ACTIVITY:
Beginning with the line that contains "You are a computer-use", reproduce every line through the end of the records below exactly, and leave the pictures out.

Stored items:
▬▬▬

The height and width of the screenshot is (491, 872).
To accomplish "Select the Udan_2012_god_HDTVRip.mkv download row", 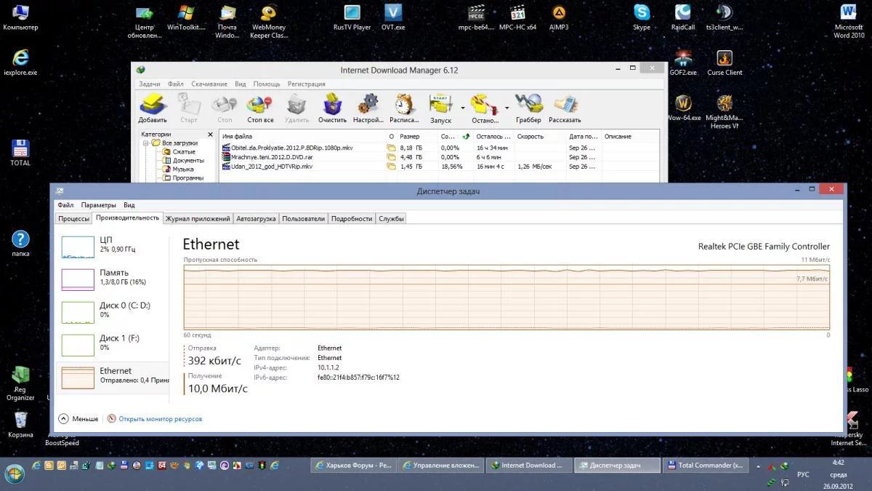I will [271, 167].
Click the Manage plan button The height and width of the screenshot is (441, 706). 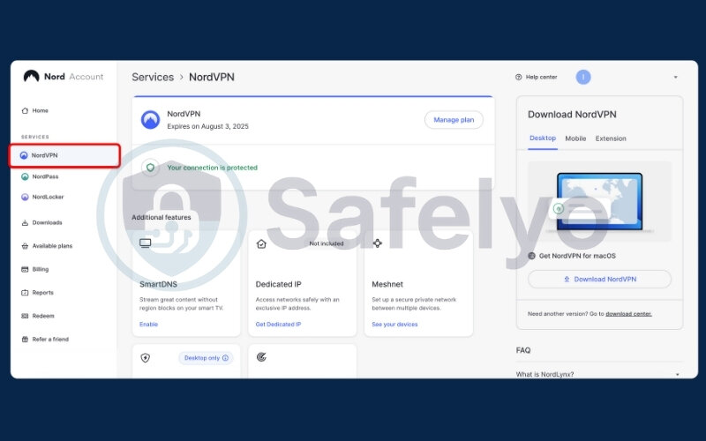[454, 120]
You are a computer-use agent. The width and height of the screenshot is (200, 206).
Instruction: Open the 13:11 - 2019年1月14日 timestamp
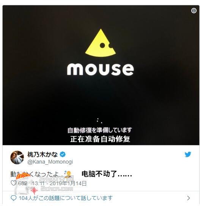[59, 183]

▬▬▬

REPLY:
You are a computer-use agent. The width and height of the screenshot is (200, 206).
Instruction: Open the 13:11 - 2019年1月14日 timestamp
[59, 183]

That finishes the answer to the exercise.